- [Texto]:
Precisamos de mais médicos. E mais arquitetos, mais dentistas, mais artistas, mais professores — até mais operadores de telemárquetim, ainda que isso possa parecer controverso. A questão da saúde, porém, é que é dramática. E se, como dizia o sociólogo Betinho, “quem tem fome tem pressa”, quem sente dor também tem.
A mão de obra para suprir essa demanda sempre esteve disponível aqui mesmo — nem precisaria ser estrangeira, ou terceirizada por alguma ilha caribenha. Mas... por que não?
Para certas coisas, não deveria haver fronteiras.
Para certas coisas, não deveria haver fronteiras.
Acontece que o Mais Médicos — assim como o Bolsa Família — é daqueles casos de programa bom que quase se perdeu por causa das más companhias. Seu objetivo (na teoria...) não era apenas possibilitar que o médico fosse aonde o povo estava, mas também qualificar profissionais, ampliar o número de vagas de graduação e residência, valorizar a atenção básica. Ou seja, veio de fábrica com as melhores intenções — das quais a política está cheia. E, na prática, embutia o financiamento velado a um país irmão camarada, por meio daquela mão boba em 70% do salário. E incluía diplomas não validados. E restrições aos direitos fundamentais de opinião, de associação, de ir e vir, de vir e ficar. E, para completar, prefeituras de cidades ricas do Sul e do Sudeste que preferiam demitir profissionais e transferir para si recursos humanos e materiais muito mais necessários no Norte e no Nordeste.
Por isso, a “crise” com o governo de Cuba não poderia ser mais saudável. Ela põe a nu um problema e permite atacá-lo de vez, além de redirecionar o programa para aquilo a que ele efetivamente deveria se destinar: o atendimento à população mais pobre, não a interesses ideológicos ou eleitorais. Principalmente agora que se sabe que a ideia do programa partiu de Cuba, que o valor inicialmente cobrado por profissional era de US$ 8 mil (depois de barganhar, o Brasil fechou negócio por 5 mil) e que eventuais pendências judiciais terão que ser decididas em... Havana. Muy amigos.
Os cubanos que não desertarem deixarão o país antes da posse do novo governo; os demais estrangeiros não têm por que ir embora, já que vieram por vontade própria.
Deixariam também algo em torno de 20 milhões de brasileiros desassistidos. Ou não.
Deixariam também algo em torno de 20 milhões de brasileiros desassistidos. Ou não.
Poucas horas depois do lançamento do novo edital, já havia inscritos em número suficiente para preencher quase a metade das 8.517 vagas abertas (ou, talvez, todas — se o sistema não tivesse — adivinhe! — entrado em pane).
Por sorte, Cuba não exporta também professores (operadores de telemárquetim, então, nem pensar, já que centrais de venda e de atendimento ao consumidor não são o forte por lá). Nesse caso, teríamos que lidar com outra debandada, e mais lenha na fogueira da “escola sem partido”.

- [Instruções da tarefa]: Reproduza literalmente o trecho do texto sobre o programa Mais Médicos que vai de "Por isso, a" até "Havana. Muy amigos.". Os registros não são necessários.

- [Dados exibidos]:
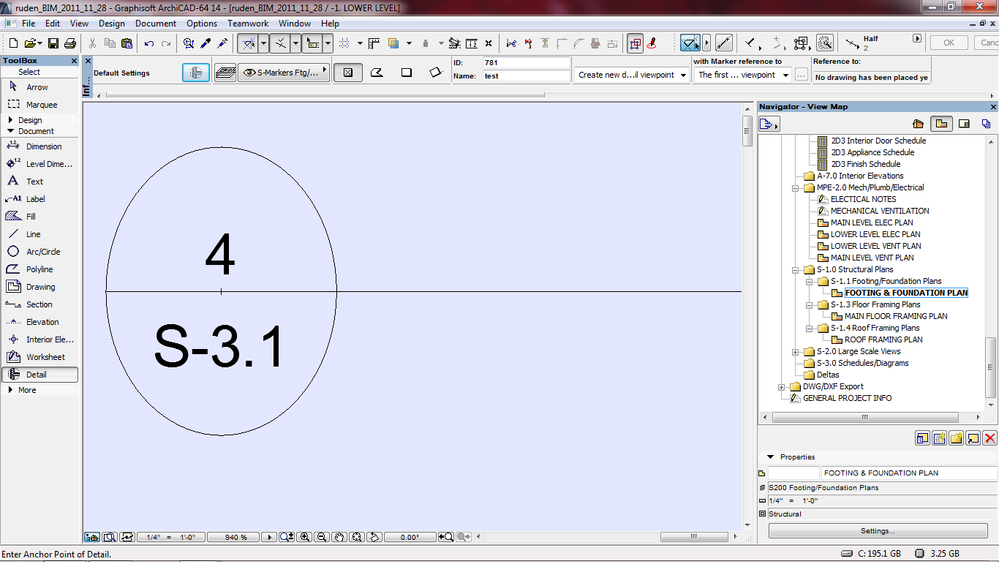Open the Teamwork menu
The height and width of the screenshot is (562, 999).
(247, 23)

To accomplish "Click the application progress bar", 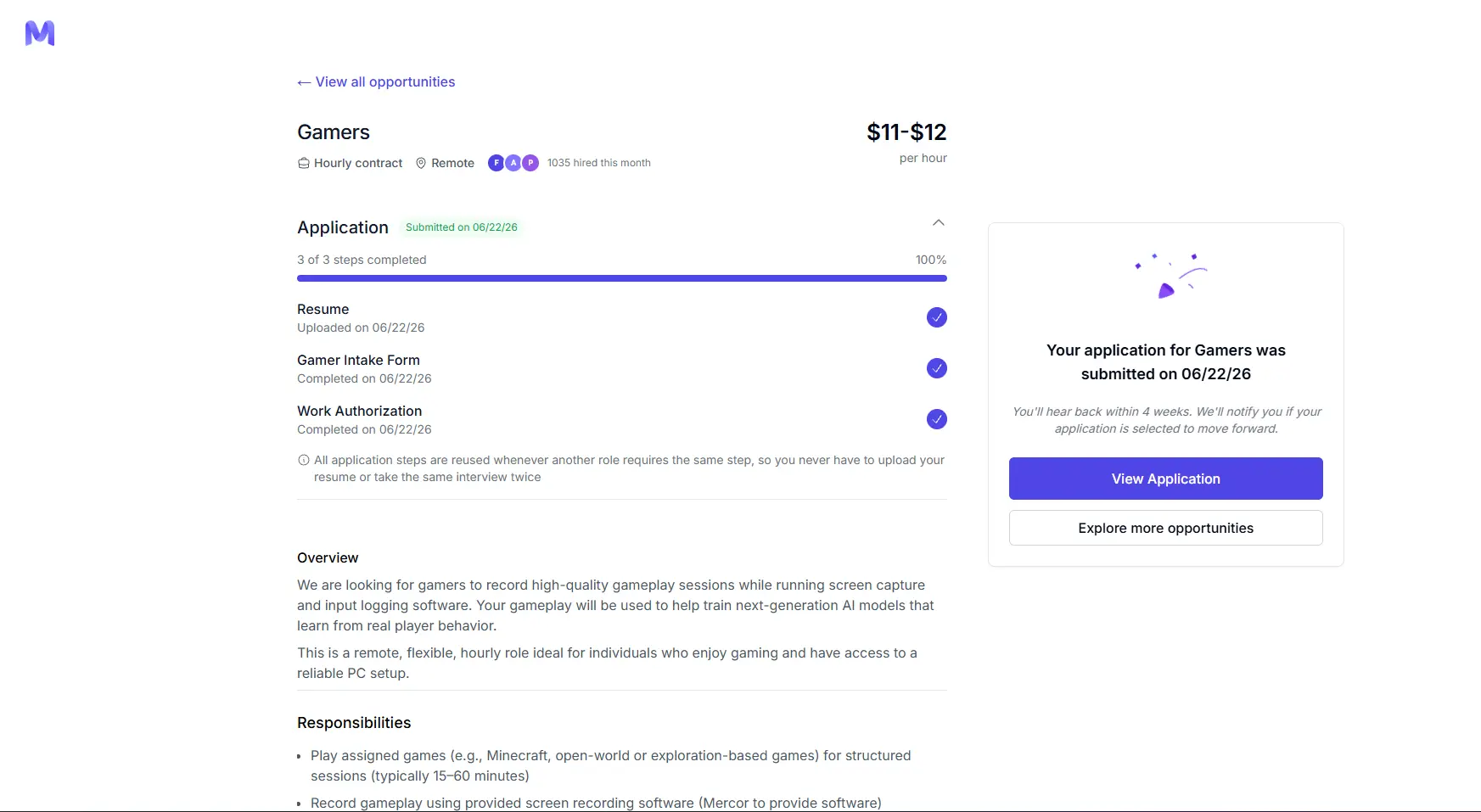I will (622, 278).
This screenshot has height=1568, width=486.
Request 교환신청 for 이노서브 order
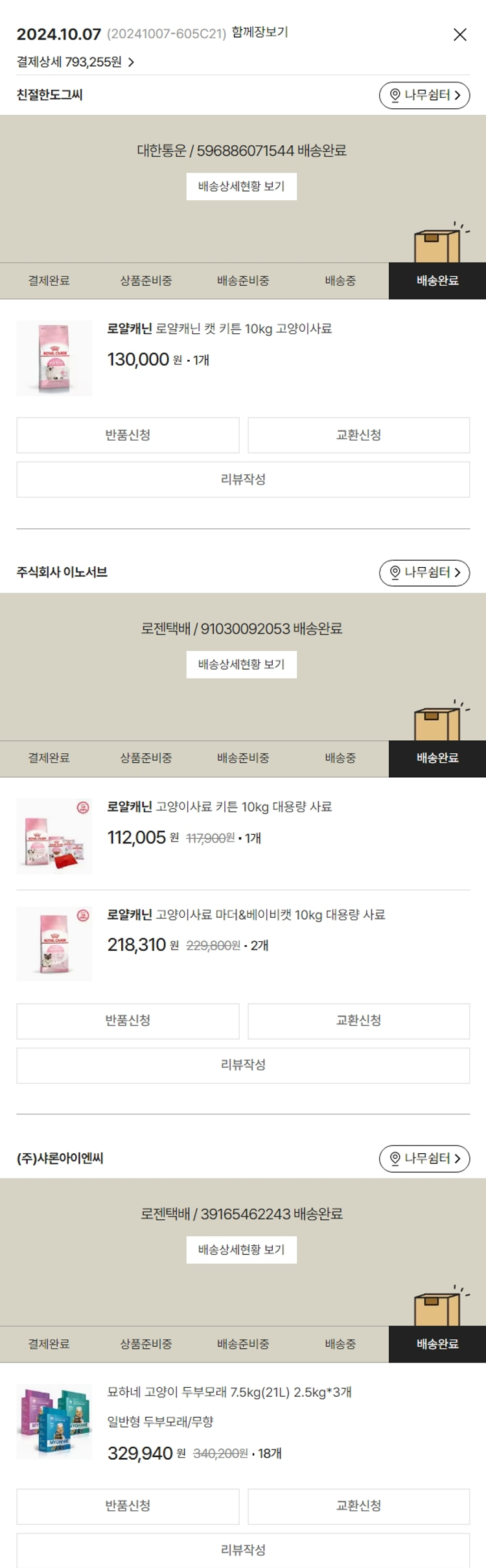pos(359,1020)
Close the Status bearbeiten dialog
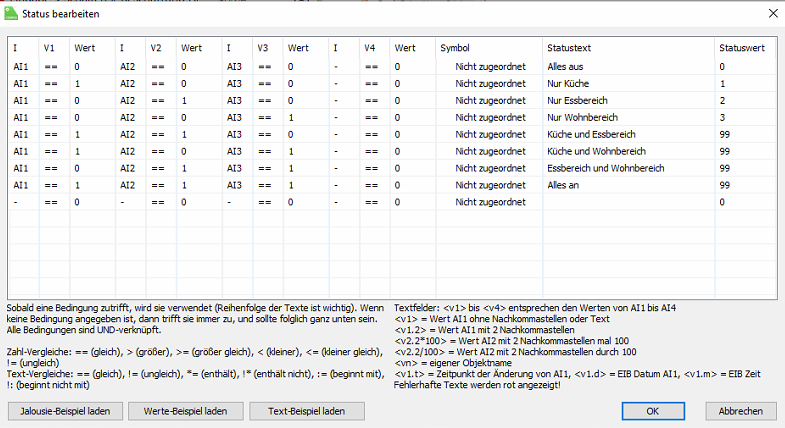Image resolution: width=785 pixels, height=428 pixels. 771,14
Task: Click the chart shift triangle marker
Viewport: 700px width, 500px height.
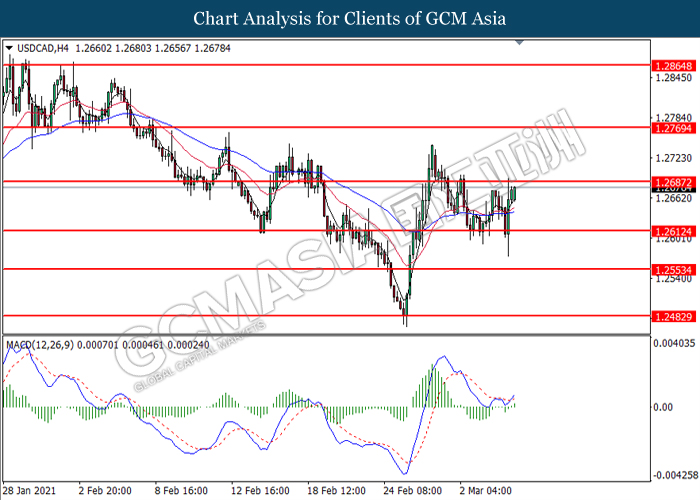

- [Problema resolvido]:
Por isso, a “crise” com o governo de Cuba não poderia ser mais saudável. Ela põe a nu um problema e permite atacá-lo de vez, além de redirecionar o programa para aquilo a que ele efetivamente deveria se destinar: o atendimento à população mais pobre, não a interesses ideológicos ou eleitorais. Principalmente agora que se sabe que a ideia do programa partiu de Cuba, que o valor inicialmente cobrado por profissional era de US$ 8 mil (depois de barganhar, o Brasil fechou negócio por 5 mil) e que eventuais pendências judiciais terão que ser decididas em... Havana. Muy amigos.